■ About this task: Where the word "checkmark" occurs in a line of the data, return the whole line.

■ Data excerpts:
————————
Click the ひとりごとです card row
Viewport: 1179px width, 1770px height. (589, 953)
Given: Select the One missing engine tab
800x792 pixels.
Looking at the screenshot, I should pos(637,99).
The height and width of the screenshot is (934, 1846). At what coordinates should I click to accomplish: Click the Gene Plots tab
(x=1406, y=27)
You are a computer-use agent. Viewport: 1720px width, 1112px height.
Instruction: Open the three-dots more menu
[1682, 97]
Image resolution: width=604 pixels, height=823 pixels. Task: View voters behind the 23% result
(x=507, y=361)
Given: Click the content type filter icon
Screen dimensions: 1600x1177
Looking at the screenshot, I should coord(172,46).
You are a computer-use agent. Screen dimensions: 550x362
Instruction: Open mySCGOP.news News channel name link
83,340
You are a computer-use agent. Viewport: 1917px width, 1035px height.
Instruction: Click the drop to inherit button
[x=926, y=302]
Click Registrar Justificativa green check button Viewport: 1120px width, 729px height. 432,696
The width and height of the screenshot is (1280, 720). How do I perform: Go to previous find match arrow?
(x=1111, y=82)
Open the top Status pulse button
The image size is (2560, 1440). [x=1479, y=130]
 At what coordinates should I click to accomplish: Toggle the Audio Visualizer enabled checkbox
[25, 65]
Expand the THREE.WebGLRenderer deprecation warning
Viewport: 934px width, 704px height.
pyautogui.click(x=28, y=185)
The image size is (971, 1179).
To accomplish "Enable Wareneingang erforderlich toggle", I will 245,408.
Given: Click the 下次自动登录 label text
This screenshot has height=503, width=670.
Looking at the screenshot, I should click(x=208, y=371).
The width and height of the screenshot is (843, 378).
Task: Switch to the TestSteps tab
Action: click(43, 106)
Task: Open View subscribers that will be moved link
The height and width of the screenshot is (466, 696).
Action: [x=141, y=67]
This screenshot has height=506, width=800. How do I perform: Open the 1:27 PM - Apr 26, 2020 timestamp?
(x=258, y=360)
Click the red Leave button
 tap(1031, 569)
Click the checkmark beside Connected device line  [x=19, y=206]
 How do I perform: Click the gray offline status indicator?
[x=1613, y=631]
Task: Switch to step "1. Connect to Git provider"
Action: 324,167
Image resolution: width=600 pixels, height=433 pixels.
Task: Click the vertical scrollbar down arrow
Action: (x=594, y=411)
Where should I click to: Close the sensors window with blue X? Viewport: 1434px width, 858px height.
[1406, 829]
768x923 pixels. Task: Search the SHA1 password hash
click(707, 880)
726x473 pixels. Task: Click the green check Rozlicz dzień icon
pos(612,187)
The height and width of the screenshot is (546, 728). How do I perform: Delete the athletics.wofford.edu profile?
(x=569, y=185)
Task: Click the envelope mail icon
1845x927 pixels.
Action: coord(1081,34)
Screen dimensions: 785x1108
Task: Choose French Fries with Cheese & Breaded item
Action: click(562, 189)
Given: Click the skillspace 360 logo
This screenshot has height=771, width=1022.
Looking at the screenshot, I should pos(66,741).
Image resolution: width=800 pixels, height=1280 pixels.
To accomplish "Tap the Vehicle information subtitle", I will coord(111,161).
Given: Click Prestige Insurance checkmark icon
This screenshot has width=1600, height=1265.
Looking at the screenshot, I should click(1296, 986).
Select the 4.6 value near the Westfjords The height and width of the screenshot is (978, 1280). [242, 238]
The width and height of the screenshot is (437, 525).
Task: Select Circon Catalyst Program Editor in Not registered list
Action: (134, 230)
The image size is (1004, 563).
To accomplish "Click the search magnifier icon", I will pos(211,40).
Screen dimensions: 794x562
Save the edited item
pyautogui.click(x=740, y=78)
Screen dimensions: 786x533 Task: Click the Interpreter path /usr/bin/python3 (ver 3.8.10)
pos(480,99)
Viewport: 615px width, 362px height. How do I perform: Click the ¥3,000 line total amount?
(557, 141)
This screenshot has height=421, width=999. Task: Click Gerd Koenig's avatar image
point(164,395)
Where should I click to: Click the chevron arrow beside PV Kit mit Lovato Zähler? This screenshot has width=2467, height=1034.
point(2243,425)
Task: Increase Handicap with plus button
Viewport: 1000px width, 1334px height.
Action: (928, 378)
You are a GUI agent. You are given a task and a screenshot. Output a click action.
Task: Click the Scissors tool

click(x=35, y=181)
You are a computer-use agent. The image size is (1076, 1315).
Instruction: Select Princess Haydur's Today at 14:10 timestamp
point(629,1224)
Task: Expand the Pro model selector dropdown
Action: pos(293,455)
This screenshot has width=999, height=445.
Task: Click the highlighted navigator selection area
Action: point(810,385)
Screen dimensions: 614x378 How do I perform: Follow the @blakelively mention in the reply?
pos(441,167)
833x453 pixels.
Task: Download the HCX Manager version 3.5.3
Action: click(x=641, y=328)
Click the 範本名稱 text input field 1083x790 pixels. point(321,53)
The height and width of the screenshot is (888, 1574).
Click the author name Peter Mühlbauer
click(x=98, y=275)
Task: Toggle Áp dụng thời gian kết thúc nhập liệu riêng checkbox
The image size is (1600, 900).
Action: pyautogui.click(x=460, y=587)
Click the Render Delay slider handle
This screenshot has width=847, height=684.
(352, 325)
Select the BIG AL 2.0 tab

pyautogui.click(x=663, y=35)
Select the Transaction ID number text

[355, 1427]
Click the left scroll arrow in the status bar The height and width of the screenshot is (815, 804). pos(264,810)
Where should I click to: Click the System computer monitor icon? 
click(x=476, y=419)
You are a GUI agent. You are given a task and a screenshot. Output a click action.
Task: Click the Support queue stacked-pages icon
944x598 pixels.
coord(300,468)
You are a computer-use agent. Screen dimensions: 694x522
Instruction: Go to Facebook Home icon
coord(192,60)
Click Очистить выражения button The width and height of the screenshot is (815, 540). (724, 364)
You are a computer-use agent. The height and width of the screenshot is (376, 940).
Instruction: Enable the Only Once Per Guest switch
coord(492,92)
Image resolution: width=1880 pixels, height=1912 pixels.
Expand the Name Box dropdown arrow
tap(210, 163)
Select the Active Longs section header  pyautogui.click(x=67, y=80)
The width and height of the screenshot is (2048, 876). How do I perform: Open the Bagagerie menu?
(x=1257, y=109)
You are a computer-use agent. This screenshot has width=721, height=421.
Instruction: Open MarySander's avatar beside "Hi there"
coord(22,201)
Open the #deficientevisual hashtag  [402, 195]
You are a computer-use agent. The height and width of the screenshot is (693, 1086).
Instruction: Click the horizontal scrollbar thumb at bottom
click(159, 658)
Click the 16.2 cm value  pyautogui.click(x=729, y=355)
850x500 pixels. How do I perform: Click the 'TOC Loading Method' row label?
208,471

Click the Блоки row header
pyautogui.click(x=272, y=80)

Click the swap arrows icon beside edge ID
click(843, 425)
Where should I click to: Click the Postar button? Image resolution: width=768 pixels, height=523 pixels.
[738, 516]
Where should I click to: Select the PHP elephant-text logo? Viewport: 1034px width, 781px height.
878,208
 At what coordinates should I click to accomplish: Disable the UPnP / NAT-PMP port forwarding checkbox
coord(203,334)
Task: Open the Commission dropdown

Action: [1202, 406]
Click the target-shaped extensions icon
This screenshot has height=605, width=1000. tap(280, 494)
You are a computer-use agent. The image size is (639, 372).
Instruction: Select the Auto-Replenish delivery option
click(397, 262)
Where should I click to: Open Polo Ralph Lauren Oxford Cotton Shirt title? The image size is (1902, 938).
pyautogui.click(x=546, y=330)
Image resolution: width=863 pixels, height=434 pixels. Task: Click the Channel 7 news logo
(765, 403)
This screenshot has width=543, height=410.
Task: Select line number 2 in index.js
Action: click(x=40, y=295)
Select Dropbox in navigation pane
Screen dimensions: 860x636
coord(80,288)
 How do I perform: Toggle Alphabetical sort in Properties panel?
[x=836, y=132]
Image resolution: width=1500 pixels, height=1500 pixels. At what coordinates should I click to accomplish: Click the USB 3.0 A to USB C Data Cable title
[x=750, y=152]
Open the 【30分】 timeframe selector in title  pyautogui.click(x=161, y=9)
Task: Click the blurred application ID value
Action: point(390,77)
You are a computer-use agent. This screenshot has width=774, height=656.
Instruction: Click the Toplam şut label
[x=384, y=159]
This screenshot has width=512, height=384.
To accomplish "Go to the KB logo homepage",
————————
■ Output below:
Click the checkmark beside Connected device line  [x=19, y=206]
Given: Click Prestige Insurance checkmark icon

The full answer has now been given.